Strontium Functionalized in Biomaterials for Bone Tissue Engineering: A Prominent Role in Osteoimmunomodulation

With the development of bone tissue engineering bio-scaffold materials by adding metallic ions to improve bone healing have been extensively explored in the past decades. Strontium a non-radioactive element, as an essential osteophilic trace element for the human body, has received widespread attention in the medical field due to its superior biological properties of inhibiting bone resorption and promoting osteogenesis. As the concept of osteoimmunology developed, the design of orthopedic biomaterials has gradually shifted from "immune-friendly" to "immunomodulatory" with the aim of promoting bone healing by modulating the immune microenvironment through implanted biomaterials.
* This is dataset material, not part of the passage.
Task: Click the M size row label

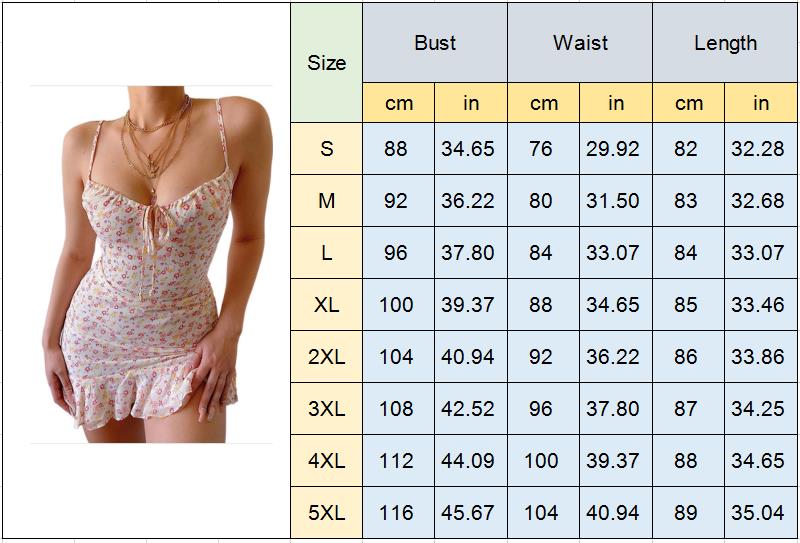Action: [326, 201]
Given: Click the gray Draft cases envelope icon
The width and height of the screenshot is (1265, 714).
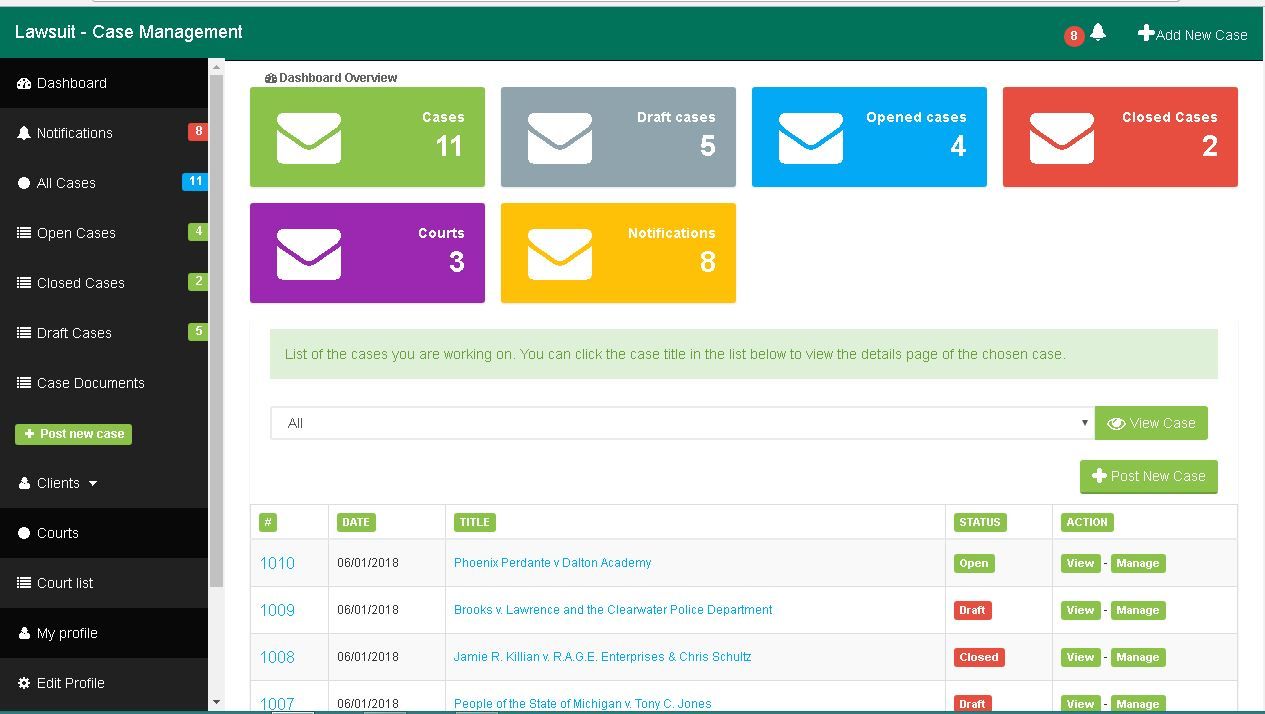Looking at the screenshot, I should (559, 138).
The process of bone healing can be regarded as an immune-induced procedure in which immune cells can target the effector cells such as macrophages, neutrophils, osteocytes, and osteoprogenitor cells through paracrine mechanisms, affecting pathological alveolar bone resorption and physiological bone regeneration. As a kind of crucial immune cell, macrophages play a critical role in the early period of wound repair and host defense after biomaterial implantation. Despite Sr-doped biomaterials being increasingly investigated, how extracellular Sr2+ guides the organism toward favorable osteogenesis by modulating macrophages in the bone tissue microenvironment has rarely been studied. This review focuses on recent knowledge that the trace element Sr regulates bone regeneration mechanisms through the regulation of macrophage polarization, which is significant for the future development of Sr-doped bone repair materials. We will also summarize the primary mechanism of Sr2+ in bone, including calcium-sensing receptor (CaSR) and osteogenesis-related signaling pathways.